_PROBLÈME À TRAITER_
D'après l'extrait consacré à la détention d'Al-Arabi, qu'est-ce qui l'a conduit à entamer une grève de la faim ? Répondez en une ou deux phrases.

_EXTRAIT DU DOCUMENT_
§ §

Dans une deuxième affaire, il a été traduit devant la justice pour trois publications satiriques remettant en question la légitimité des élections présidentielles prévues pour le 7 septembre 2024. Il a été inculpé de « outrage au Président de la République », de « nuisance à l’image des forces de sécurité » et de « publication de messages nuisant à l’intérêt national ».
Le 26 septembre 2024, il a initialement été condamné à 15 ans de prison ferme et à une amende de 1,5 million de dinars algériens. Toutefois, en appel le 20 novembre 2024, sa peine a été réduite à quatre ans d’emprisonnement. Durant sa détention, il a été soumis à de nombreuses violations et négligences, ce qui l’a conduit à entamer récemment une grève de la faim à la fin du mois d’avril.
Le CFJ exprime une vive inquiétude quant à la détérioration de l’état de santé d’Al-Arabi depuis le début de sa grève de la faim. Malgré les multiples démarches de sa famille adressées au procureur général, à l’administration pénitentiaire et au personnel médical, aucune mesure immédiate ou significative n’a été prise pour garantir son droit légitime à des soins médicaux ou le protéger du danger mortel qu’il court. Son fils a confirmé, après lui avoir rendu visite le 14 mai de cette année, que son état s’était gravement aggravé, le laissant maigre et affaibli, dans une situation humanitaire et sanitaire critique.

§ §

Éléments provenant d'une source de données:

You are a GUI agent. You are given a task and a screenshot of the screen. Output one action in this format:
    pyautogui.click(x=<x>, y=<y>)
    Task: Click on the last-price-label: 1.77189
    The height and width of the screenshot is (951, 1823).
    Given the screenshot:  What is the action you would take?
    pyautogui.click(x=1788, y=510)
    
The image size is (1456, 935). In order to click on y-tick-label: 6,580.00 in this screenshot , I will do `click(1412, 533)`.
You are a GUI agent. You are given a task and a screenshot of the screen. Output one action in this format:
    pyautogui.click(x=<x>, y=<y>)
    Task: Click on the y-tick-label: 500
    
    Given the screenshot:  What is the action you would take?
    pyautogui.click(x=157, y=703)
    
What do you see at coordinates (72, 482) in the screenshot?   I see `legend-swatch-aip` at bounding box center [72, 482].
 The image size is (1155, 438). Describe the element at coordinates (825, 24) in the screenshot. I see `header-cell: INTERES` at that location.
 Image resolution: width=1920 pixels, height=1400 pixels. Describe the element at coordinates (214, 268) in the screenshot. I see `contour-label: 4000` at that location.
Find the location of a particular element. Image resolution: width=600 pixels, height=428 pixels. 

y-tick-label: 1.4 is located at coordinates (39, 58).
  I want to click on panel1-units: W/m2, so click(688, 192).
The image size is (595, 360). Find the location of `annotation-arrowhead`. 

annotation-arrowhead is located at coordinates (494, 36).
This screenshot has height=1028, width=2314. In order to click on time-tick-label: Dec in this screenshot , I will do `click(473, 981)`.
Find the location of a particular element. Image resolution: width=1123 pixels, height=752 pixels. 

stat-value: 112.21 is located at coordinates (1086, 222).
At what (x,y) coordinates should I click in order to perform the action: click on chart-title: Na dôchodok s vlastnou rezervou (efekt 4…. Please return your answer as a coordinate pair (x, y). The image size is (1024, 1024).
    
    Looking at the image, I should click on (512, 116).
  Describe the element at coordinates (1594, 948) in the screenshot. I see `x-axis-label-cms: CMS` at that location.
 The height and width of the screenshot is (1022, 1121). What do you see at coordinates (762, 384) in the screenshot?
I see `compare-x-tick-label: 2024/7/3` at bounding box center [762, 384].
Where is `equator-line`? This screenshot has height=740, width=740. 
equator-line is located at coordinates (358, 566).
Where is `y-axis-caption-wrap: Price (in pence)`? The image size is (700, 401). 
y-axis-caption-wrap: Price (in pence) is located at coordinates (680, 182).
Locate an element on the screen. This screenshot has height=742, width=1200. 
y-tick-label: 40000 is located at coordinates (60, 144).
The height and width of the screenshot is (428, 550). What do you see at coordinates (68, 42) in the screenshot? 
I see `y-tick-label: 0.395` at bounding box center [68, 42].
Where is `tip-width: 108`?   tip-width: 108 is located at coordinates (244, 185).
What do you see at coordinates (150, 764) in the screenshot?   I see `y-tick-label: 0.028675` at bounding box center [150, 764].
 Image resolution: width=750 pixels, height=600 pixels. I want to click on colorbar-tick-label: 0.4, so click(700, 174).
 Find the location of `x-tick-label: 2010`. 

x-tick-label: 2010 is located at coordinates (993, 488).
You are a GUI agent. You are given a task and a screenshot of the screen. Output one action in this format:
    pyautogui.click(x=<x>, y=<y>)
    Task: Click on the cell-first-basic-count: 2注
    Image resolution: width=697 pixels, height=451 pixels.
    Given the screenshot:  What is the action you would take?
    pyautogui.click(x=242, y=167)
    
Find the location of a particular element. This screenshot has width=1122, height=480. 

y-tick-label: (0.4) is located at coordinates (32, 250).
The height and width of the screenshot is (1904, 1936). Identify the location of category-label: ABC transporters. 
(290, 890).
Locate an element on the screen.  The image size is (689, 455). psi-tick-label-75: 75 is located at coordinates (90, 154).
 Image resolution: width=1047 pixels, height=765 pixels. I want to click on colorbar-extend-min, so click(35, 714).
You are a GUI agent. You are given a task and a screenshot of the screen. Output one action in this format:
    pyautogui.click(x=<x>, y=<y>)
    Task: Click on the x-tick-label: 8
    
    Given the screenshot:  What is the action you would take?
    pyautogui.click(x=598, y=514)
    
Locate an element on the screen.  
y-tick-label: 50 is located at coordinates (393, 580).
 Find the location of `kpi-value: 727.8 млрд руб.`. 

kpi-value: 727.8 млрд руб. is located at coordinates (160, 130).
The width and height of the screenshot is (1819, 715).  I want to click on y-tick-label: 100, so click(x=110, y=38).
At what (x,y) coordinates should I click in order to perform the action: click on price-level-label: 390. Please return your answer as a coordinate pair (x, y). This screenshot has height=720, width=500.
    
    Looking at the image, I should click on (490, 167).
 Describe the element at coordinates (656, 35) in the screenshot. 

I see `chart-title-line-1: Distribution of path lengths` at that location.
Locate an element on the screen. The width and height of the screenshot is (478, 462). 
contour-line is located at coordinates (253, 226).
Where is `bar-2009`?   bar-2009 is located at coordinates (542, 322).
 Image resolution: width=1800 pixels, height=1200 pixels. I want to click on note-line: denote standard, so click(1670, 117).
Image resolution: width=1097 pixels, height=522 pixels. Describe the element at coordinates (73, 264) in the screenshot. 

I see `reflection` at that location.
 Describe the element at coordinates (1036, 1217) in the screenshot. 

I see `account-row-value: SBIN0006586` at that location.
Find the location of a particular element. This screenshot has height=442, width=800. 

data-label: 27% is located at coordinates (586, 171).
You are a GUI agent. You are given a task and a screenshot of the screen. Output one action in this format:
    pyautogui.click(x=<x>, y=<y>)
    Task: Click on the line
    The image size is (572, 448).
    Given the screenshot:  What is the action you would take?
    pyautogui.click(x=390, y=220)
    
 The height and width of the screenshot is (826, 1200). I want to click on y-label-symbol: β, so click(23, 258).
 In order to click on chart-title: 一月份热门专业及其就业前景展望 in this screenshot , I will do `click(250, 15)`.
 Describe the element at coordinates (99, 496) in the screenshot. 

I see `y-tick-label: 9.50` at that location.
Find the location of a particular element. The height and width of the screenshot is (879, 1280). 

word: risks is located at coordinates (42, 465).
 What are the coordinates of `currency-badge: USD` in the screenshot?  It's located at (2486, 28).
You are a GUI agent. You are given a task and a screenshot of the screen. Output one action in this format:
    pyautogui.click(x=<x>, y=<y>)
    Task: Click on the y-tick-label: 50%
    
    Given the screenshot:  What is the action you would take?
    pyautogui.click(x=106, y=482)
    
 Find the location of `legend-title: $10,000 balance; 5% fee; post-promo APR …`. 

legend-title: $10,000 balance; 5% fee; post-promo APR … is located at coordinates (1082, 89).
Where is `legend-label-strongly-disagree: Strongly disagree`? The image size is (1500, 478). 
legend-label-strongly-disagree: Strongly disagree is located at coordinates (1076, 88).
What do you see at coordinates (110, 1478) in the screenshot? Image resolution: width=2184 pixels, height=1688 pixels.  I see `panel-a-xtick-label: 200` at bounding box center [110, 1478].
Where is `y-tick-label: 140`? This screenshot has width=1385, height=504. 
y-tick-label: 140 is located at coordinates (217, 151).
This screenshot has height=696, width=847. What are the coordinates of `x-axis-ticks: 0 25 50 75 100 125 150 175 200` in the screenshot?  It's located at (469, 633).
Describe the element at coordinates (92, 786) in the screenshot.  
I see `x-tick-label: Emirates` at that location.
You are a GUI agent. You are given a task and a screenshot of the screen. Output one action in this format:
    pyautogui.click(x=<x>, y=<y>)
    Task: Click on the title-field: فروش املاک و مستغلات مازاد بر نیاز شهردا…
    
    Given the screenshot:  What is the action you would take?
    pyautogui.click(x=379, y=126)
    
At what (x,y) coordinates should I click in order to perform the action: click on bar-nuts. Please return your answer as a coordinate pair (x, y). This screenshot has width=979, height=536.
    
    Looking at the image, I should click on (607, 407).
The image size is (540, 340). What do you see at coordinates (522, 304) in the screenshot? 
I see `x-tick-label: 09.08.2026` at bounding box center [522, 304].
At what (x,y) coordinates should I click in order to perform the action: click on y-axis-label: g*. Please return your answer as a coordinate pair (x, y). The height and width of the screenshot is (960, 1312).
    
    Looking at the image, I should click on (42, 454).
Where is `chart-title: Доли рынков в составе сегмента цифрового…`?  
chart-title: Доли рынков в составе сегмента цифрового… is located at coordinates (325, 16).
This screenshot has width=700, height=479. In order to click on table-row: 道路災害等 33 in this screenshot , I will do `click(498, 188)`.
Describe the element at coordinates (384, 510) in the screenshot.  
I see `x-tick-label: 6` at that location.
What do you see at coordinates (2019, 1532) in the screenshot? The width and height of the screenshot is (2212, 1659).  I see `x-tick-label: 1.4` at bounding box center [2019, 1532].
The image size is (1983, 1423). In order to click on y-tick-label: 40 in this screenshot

§ §

_RÉPONSE PROPOSÉE_
Al-Arabi a entamé une grève de la faim à la fin du mois d'avril parce qu'il a été soumis, durant sa détention, à de nombreuses violations et négligences.